Tuesday 30 May 2017

Radio: Driven crazy by obsession with America

ACCOUNT: Reporter Shona Murray with Sanaa, a Yazidi woman who had to flee from Isil
ACCOUNT: Reporter Shona Murray with Sanaa, a Yazidi woman who had to flee from Isil
Darragh McManus

Darragh McManus

As my many devoted readers (okay, three, and one of them is me) will know, I have a rather large stone in my shoe about radio's obsession with America, particularly American politics.

Take, for instance, Newstalk's World in Motion (Sat 9pm). This has, in the last few weeks, covered Islamist terrorism in the States, CIA torture of suspected jihadists and the rise of Donald Trump.

Shona Murray's show advertises itself as "news, analysis, details and opinions on...international affairs". And while it does deliver on that - indeed it's very good, in some ways - roughly one-in-three stories being about the US does not constitute "international".

The world is a massive place, with some 200 separate nations. And many of those are massive themselves, and fascinating and influential and important. America - while one of the largest and most interesting, and definitely the most powerful - is still just one.

But it's unfair to single out World in Motion, or Newstalk; this is Irish radio overall. Radio 1's World Report (Sunday 8am) takes a genuinely global view, but the station in general is every bit as America-obsessed.

Morning Ireland (Mon-Fri 7am) alone carried several stories this week on the Presidential election. Even Dave Fanning, deputising for Ryan Tubridy (Mon-Fri 9am), was there discussing the debate on Tuesday.

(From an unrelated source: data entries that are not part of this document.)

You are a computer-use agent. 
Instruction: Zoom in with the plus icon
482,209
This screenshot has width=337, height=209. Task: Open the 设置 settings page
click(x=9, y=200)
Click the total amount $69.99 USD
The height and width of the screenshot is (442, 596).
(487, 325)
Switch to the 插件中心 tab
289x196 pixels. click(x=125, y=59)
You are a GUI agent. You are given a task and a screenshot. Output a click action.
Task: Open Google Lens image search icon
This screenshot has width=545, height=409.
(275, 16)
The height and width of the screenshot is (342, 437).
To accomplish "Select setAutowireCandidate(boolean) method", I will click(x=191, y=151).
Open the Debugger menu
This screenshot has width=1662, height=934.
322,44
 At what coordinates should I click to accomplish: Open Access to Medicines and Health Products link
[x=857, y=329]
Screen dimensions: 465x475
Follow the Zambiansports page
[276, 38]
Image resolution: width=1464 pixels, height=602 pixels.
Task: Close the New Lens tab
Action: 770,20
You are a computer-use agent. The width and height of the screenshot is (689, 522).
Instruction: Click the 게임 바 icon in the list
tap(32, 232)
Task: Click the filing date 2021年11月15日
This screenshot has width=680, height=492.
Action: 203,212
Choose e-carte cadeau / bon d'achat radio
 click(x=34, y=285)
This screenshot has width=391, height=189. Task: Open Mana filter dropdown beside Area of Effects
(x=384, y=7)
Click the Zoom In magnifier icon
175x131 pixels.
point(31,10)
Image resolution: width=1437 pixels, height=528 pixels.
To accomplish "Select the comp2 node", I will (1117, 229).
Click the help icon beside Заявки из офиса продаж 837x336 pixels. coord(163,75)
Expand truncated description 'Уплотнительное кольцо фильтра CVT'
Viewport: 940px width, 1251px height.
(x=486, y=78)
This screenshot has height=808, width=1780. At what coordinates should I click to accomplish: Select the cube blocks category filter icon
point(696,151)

The election hasn't even happened yet, and I feel as if I've been listening to this Trump-Clinton stuff for years. But of course - I actually have been.

I get it: what happens in America matters to us, too, and it matters more than, say, what happens in Laos or Easter Island. But China (just to take one example) is a global player too, and it's essentially disregarded by radio. Or India, Brazil, Russia, you name it.

I mean, off the top of my head, I don't know the Chinese leader's name; I don't even know if their job-title is president or prime minister or supreme overlord or what. But I know how many wives The Donald has had and what they're called. I even, God help me, know how he gets that crazy bouffant-quiff-comb-over combo hairstyle.

I don't want to know any of that. But radio insists on me knowing it.

Are they like this elsewhere, say outside the Anglophone world? Do Finnish and Malaysian radio have the same fixation with America? Blithering about this election literally for more than two years: caucuses, primaries, conventions, super-delegates… what are you people going on about?

Eight thousand journalists will no doubt be sent Stateside to cover the election, while major events are often more-or-less ignored in neighbouring countries. (I'll never forget the reasonably news-savvy guy who once told me he didn't realise there was a general election in Britain until a few weeks beforehand, because there'd been so little coverage here.)

Uncountable hours of discussion on Hillary's speech and Donald's latest gaffe and race relations and gun control and no healthcare and Mexican immigration and blah blah blah… It's a great place and all, but not everyone shares this nerdish infatuation with America. Most of us don't, probably.

I wonder what Americans themselves think of all this? We've almost passed into "creepy" with this behaviour: a weird little stalker, over here, thousands of miles away, watching, watching. "I know every move you make, America. You are always on my mind. I watch you, even as you sleep…"

Anyway, rant over. But if you're like me, brace yourselves: it's only going to get worse between now and November 8. See? I don't even want to know when the bloody thing takes place, but I do anyway. Damn you, radio.